Nel caso di specie, infatti, veniva scoperto che in un magazzino “erano custoditi circa duecento sacchetti da 25 chilogrammi l’uno contenenti sansa e ulteriori venti quintali sfusi sempre contenenti sansa, evidentemente asciugata o in attesa di essicazione, per cui il giudice di primo grado ha condannato l’imputato per il reato di cui all’art. 256 comma 1 lett.a)2 per aver posto in essere una attività di raccolta di rifiuti speciali non pericolosi, desunta proprio dalle modalità di presentazione delle stesse sanse”.

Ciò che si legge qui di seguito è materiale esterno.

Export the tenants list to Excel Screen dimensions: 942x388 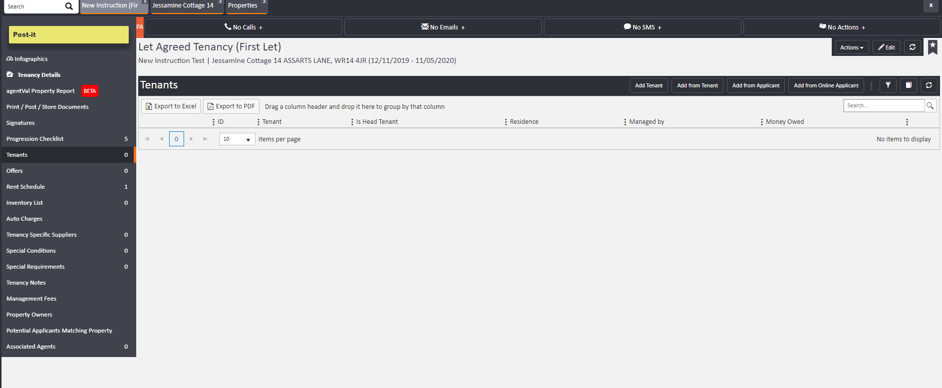[x=171, y=106]
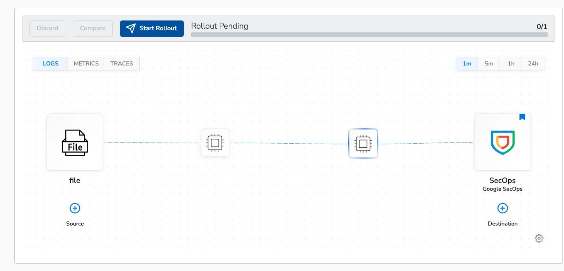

L’imputato proponeva Appello verso la suddetta sentenza, poi convertito in ricorso in Cassazione ai sensi dell’art. 568 c.p.p., data l’inappellabilità della sentenza, sostenendo l’errata qualificazione giuridica della condotta dal momento “che la sansa di olive non si sarebbe dovuta considerare come rifiuto in quanto la stessa era destinata ad essere riutilizzata come consentito ai sensi dell’art. 184-bis lett. b) del D. Lgs. n. 152 del 2006 e che il frantoio di provenienza della sansa, essendo di tipologia tradizionale a tre fasi avrebbe realizzato un prodotto asciutto e compatto che non avrebbe necessitato di alcun ulteriore trattamento, né simile né diverso dalla pratica industriale motivo per cui la sansa in deposito presso il magazzino avrebbe dovuto essere qualificata quale sottoprodotto e non come rifiuto”.

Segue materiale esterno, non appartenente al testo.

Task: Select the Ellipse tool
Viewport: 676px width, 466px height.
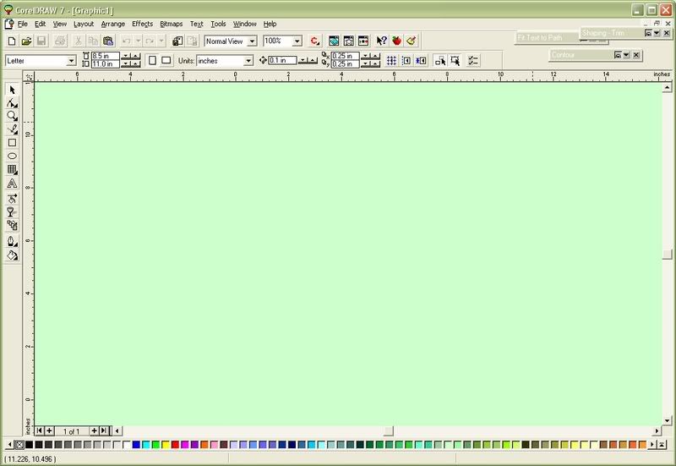Action: (13, 156)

La Corte di Cassazione, tuttavia, valutando gli accertamenti posti in essere nel giudizio primo grado ha ritenuto corretta la valutazione del giudice di prime cure il quale ha ritenuto la sansa di olive asciugata ed essiccata rifiuto poichè non utilizzata direttamente dal produttore, ma sottoposta a trasformazione preliminare (asciugatura ed essicazione) e, dunque, non rientrante nella nozione di sottoprodotto ex art. 184-bis del TUA ed ha dichiarato il ricorso inammissibile condannando l’imputato al pagamento delle spese processuali.

In conclusione, quindi, gli Ermellini hanno ribadito l’orientamento interpretativo per cui il procedimento di asciugatura ed essiccazione della sansa deve essere considerato un trattamento diverso dalla normale pratica industriale con conseguente riconducibilità appunto della sansa stessa, nella categoria dei rifiuti.


1 Si veda sul punto, Quesito non rifiuti, in Ambiente Legale Digesta, settembre-ottobre 2016.

2 Art. 256 (Attività di gestione di rifiuti non autorizzata) comma 1, lett. a) del TUA: “Fuori dai casi sanzionati ai sensi dell’articolo 29-quattuordecies, comma 1, chiunque effettua una attività di raccolta, trasporto, recupero, smaltimento, commercio ed intermediazione di rifiuti in mancanza della prescritta autorizzazione, iscrizione o comunicazione di cui agli articoli 208209210211212214215 e 216 è punito: a) con la pena dell’arresto da tre mesi a un anno o con l’ammenda da duemilaseicento euro a ventiseimila euro se si tratta di rifiuti non pericolosi”.